I read Petrova’s short piece on Alex’s blog, and it was very lacking. She basically cited Kolko as to why capitalism depends on privilege, but didn’t seem to go much farther than that.

The major criticism both Alex and I make of left-styled libertarians is, while they try to come off as socially aware and concerned with social issues (which, I’m sure, they are), they really have no real means of dealing with the kinds of issues they bring up. That’s primarily because they have no real social theory/practice: they build the entirety of their philosophy on right-libertarian ideas about free markets being the ultimate state of society, and proceed to shoehorn any sort of Critical Theory into that model. For example, according to them, hegemony is solely caused by the State; without the government connecting other societal institutions (schools, media, family, religious institutions, medical apparatus, etc.) all of these institutions would function as islands completely disconnected from social context and would be influenced by nothing more than supply and demand from the free(d) market. “Competing ideologies” would arise due to this, so society would be pluralistic by default.
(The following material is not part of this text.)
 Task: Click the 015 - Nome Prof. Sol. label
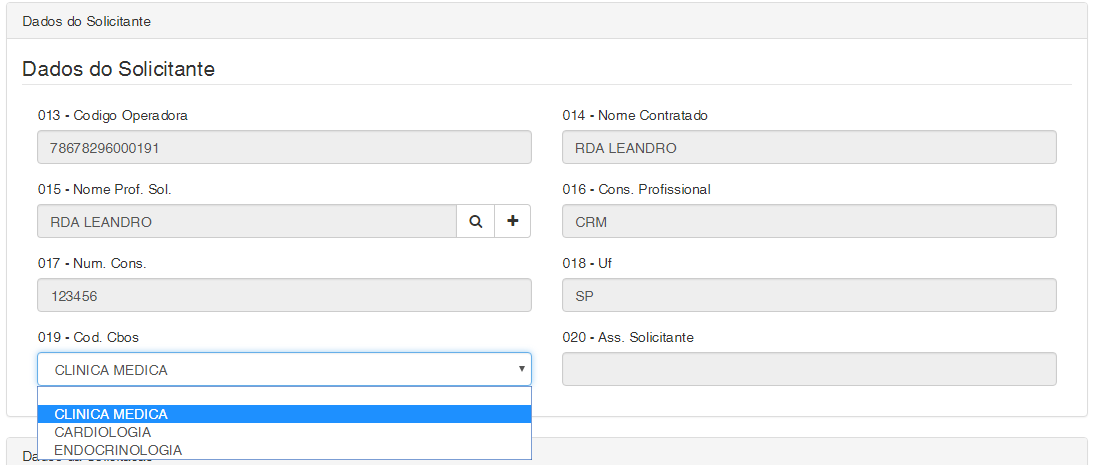[x=97, y=189]
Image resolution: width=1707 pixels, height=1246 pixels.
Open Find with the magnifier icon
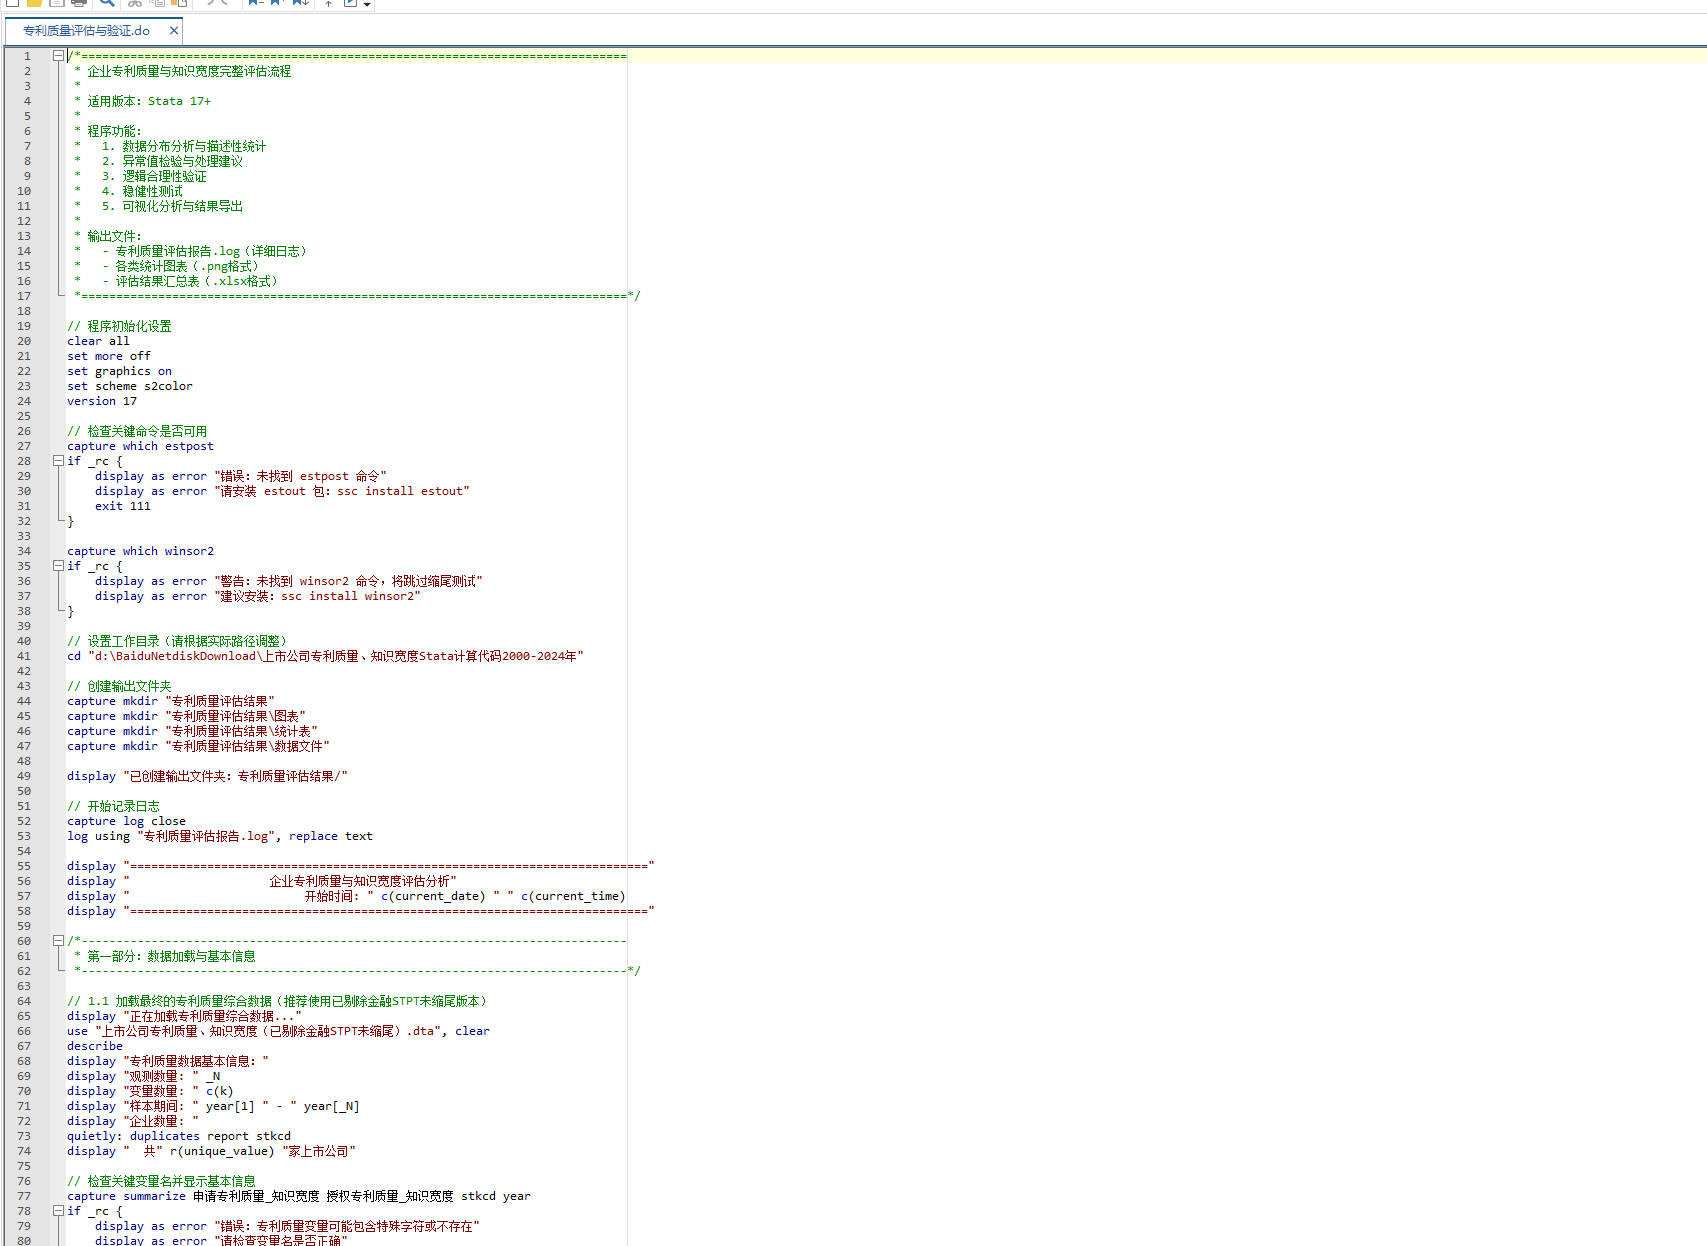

Unfortunately, that’s not how it works. Markets demand specific cultural norms and ideology (i.e. that property rights are legit, markets are “natural”, alternatives are impossible, money is good, a strong work ethic, and so on). This is a complete misunderstanding of how society actually functions.

I’m actually in the process of writing a very, very long article/blog post dealing with mutual aid in a commodified form vs. mutual aid in a gifting form (going back to the research I did last year for my senior thesis and all that). Using my new-found structural marxism, I’m going to argue that many of these market-based mutual aid institutions 1) do not provide mutual aid in the best way, 2) actually compliment capitalism rather than counter it, and 3) do not provide the space for resistance to the dominant system or ideology in the form of dual-power. I’ll let you know when it’s published.